• How to complete this task
The answer must consist of each line below that contains the word "Share", copied in full.

• Exercise input
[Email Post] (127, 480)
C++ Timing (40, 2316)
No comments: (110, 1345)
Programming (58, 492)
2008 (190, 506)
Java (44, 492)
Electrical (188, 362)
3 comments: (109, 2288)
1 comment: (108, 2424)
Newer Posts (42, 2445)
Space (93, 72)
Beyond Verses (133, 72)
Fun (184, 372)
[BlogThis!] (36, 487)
--
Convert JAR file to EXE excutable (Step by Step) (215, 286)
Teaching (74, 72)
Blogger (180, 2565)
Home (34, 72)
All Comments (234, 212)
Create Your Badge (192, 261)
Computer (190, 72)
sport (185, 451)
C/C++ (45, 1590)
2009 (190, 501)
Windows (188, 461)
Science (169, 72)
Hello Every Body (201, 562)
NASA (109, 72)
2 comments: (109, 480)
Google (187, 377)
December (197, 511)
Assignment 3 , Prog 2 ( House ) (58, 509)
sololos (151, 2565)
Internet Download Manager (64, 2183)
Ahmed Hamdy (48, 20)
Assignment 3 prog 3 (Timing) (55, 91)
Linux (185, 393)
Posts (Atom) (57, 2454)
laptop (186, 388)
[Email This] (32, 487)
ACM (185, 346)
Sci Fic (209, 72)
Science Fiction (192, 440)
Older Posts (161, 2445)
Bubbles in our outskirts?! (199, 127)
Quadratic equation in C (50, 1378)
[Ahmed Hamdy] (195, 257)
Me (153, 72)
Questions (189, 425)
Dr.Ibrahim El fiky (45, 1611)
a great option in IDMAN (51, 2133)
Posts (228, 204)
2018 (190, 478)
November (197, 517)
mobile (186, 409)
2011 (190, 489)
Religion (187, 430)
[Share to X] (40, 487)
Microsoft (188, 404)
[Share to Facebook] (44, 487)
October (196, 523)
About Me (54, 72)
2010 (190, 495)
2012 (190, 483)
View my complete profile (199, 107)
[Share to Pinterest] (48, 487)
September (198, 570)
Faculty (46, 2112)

• Reply
[Share to X] (40, 487)
[Share to Facebook] (44, 487)
[Share to Pinterest] (48, 487)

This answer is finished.